"On TV And Video" is a column exploring opportunities and challenges in advanced TV and video.
Today’s column is written by Jay Friedman, president and partner at Goodway Group.
As anyone who sits through an upfront discussion with a TV rep will tell you, there are two kinds of annual rate increases.
They’ll likely say during even-numbered years, “It’ll be at least a 5% increase because of the elections and the Olympics.” And in odd-numbered years, “It won’t be quite 5% but definitely expect an increase.”
How has TV sustained these cost-per-point (CPP) and cost-per-thousand-impressions (CPM) growth rates that constantly grow faster than inflation? Will it continue? I think so, although for different reasons going forward than in the past.
Time spent watching live-plus-time-shifted TV has steadily fallen since 2010. Sure, that lost time has been replaced and even augmented by video on other devices, but six-second buffer ads and skippable video don’t have the same impact of a 30-second, full-screen, uninterrupted ad right in the middle of desirable content. Just as man-made diamonds have nearly met the quality of natural diamonds and are now plentiful, there is no substitute for the original thing. Natural diamond prices continue to rise, as do the costs to reach consumers with a 30-second, uninterrupted full-screen TV ad.
What about ad-supported streaming? These are great opportunities, but the supply is not the same. Tubi TV features approximately nine minutes of ads per hour compared to 12-14 minutes or more on cable television.
And, as older generations are supplanted by today’s 18- to 24-year-old demographics, the TV ad supply problem only gets worse. So, are we heading to a time where TV CPMs hit $250, or even $1,000? I don’t think so, and there are two specific market forces that will prevent this.
First, while a 30-second TV ad does things a six-second ad can’t do as well, there is a limit to how much more beneficial a 30-second ad is compared to other ad units. We can now measure exactly how much more impactful certain ad units are than others. At some point, the math breaks for the 30-second spot and becomes favorable to other video ads, or even out-of-home and other non-video units.
Second, we still actually don’t know how many people are – or, perhaps more appropriately, are not – watching TV and the accompanying ads.

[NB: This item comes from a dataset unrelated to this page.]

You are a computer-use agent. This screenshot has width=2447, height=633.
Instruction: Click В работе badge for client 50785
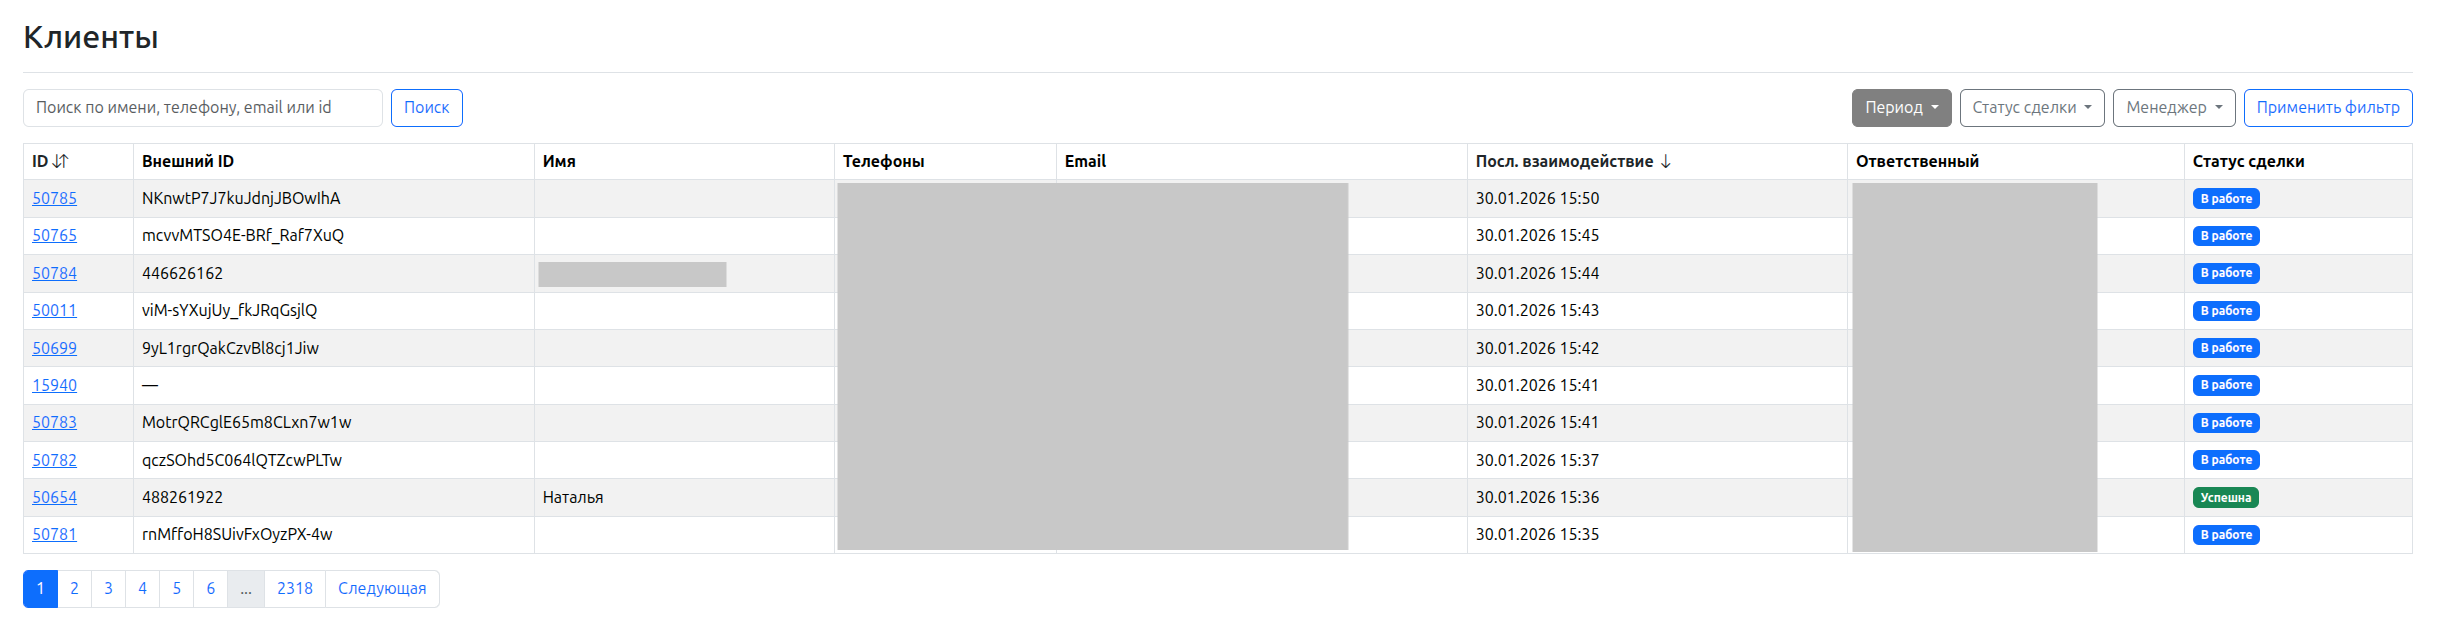(2226, 199)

The antiquated, panel-based measurement system we use to measure traditional TV doesn’t provide statistically significant data in many local markets across most channels. Ratings still include the live audience, plus the viewers that watch the TV program three or seven days after the air date, which is frankly silly. Many people who time-shift their TV don’t sit through the ads.
All this is to say that it’s possible or even likely that many TV advertisers’ CPMs today are already much higher than they believe. New TV measurement providers’ technology will accelerate and improve our understanding of real TV viewership, and I believe the ill will created by the discovery of actual viewership data combined with an analytical approach to the value of TV advertising will have an adverse effect on the demand for 30-second TV spots.
These market forces will make the next few years interesting. Add in innovation in the creation of memorable brand messaging with ad units other than the 30-second spot, and I see a more analytical and efficient path for advertisers in the next 10 years, despite higher prices for the fewer and fewer 30-second spots actually being watched.